Kondisi Nelayan di Tapanuli Tengah4 min read
Salah satu tim peneliti tim PRN Pendidikan Kependudukan-LIPI melakukan kegiatan penelitian di Tapanuli Tengah pada tanggal 16-28 Juni 2021. Pada kegiatan penelitian ini dilakukan survei lapangan, observasi dan wawancara. Tim ini melakukan koordinasi dengan Dinas Kelautan dan Perikanan (DKP) Kabupaten Tapanuli Tengah, baik itu dalam penentuan lokasi survei. Adapun lokasi yang menjadi fokus penelitian antara lain Kecamatan Pandan (Kelurahan Hajoran, Kelurahan Hajoran Indah, Kelurahan Lubuk Tukko, Kelurahan Lubuk Tukko baru), Kecamatan Tapian Nauli (Desa Tapian Nauli 1), dan Kecamatan Sarudik (Kelurahan Pondok Batu).
Tapanuli Tengah merupakan Kabupaten yang terletak di pesisir barat Pulau Sumatra. Berdasarkan data dari DKP Tapteng, Produksi penangkapan ikan laut tahun 2020 sebesar 42.321 ton, produksi budidaya laut sebesar 1.210 ton dan produksi keramba jaring apung (KJA) sebesar 1.856 ton. Adapun jenis perahu penangkap ikan laut yang digunakan adalah perahu tanpa motor (110 unit), perahu motor tempel (1.472 unit) dan kapal motor (1.020) unit. Potensi kelautan dan perikanan di kabupaten ini terdapat perikanan tangkap dan budidaya, tidak hanya itu saja, kabupaten ini memiliki sejuta pesona dan pernah menjadi lokasi syuting film Kingkong pada tahun 2005 silam, tepatnya yang berlokasi di Pulau Mursala yang berada di wilayah Kecamatan Tapian Nauli. Dari Pandan menuju Pulau Mursala bisa menghabiskan waktu naik kapal sekitar 1-1,5 jam. Di perjalanan menuju Pulau Mursala tersebut ditemukan banyaknya bagan tancap. Bagan tancap ini merupakan alat penangkapan ikan yang menggunakan jaring dan lampu. Adapun jarak antara bagan yang satu dengan bagan yang lain sekitar 150 meter. Alat ini juga kemudian banyak digunakan oleh nelayan di beberapa desa/kelurahan di Tapanuli Tengah.

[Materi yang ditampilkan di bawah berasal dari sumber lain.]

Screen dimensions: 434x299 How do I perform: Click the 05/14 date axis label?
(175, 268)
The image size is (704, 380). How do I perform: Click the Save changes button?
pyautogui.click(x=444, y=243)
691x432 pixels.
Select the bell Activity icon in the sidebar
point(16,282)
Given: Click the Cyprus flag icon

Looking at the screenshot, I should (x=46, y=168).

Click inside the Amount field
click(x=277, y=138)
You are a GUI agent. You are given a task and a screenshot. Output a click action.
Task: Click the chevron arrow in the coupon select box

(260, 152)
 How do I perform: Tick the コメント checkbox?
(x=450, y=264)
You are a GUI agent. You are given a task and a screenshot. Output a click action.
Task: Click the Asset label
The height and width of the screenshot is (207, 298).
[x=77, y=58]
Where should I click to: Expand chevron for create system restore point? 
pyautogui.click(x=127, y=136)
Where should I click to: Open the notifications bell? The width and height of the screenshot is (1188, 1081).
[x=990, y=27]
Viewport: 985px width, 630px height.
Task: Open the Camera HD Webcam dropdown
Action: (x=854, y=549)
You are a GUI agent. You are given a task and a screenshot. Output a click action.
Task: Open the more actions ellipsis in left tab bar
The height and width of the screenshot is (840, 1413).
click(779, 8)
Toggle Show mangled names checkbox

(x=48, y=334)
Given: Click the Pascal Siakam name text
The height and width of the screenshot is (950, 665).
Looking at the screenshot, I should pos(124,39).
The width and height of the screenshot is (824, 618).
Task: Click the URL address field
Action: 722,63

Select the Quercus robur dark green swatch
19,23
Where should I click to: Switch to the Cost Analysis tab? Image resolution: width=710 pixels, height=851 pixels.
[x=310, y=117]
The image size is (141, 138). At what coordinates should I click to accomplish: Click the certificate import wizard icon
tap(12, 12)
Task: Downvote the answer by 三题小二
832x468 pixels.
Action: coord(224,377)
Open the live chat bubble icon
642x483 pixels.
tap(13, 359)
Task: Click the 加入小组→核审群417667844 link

Salah satu lokasi penelitian yang menggunakan bagan tancap adalah Kelurahan Hajoran. Penduduk di Kelurahan ini sekitar 90 persen bekerja sebagai nelayan bagan tancap. Berdasarkan hasil wawancara kami dengan salah satu nelayan, biasanya nelayan akan berangkat ke bagan untuk mengambil ikan sekitar jam 5 sore. Bagan tancap ini kemudian diangkat selama 3 kali yaitu sekira jam 22.00 WIB, pukul 01.00 WIB dan pukul 05.00 WIB. kemudian akan dibawa ke tempat pengolahan untuk direbus dan kemudian dikeringkan.

Para tengkulak atau yang lebih sering disebut “Toke” akan datang mengambil ikan. Biasanya, para nelayan sudah mempunyai toke langganannya. Para nelayan akan meminjam uang ke toke untuk biaya operasional yang kemudian akan dibayar dengan hasil panen ikannya. Namun, ketika penelitian disana, kebetulan terjadi terang bulan yang membuat nelayan kesulitan menangkap ikan dan ikan cenderung tidak ada di bagan. Para nelayan banyak mengeluh diakibatkan jumlah yang didapatkan tidak sebanding dengan biaya operasional yang dikeluarkan.
Temuan di daerah Lubuk Tukko dan Lubuk Tukko baru yakni bahwa nelayan didaerah ini adalah nelayan tradisional dengan jaring. Adapun jenis perahu yang digunakan adalah perahu mesin tempel 1 PK atau sering disebut perahu kutuk-kutuk. Adapun cara penjualannya, masih tradisional dari pintu ke pintu saat hasil tangkapannya sedikit. Saat mendapatkan hasil laut tang banyak baru dijual ke kota terdekat seperti di Sibolga.
Hasil wawancara lainnya menyebutkan bahwa keberadaan pukat harimau yang semakin marak semakin mempersulit nelayan. Adanya pukat harimau ini kemudian membuat nelayan tradisional yang memiliki perahu kutuk-kutuk kesulitan untuk memperoleh ikan. Bahkan terkadang adanya pukat harimau ini membuat jaring para nelayan trasional menjadi rusak. Dalam hal ini, perlu adanya perhatian pemerintah derah maupun pusat dalam mengatasi keresahan para nelayan yang diakibatkan oleh adanya pukat harimau tersebut.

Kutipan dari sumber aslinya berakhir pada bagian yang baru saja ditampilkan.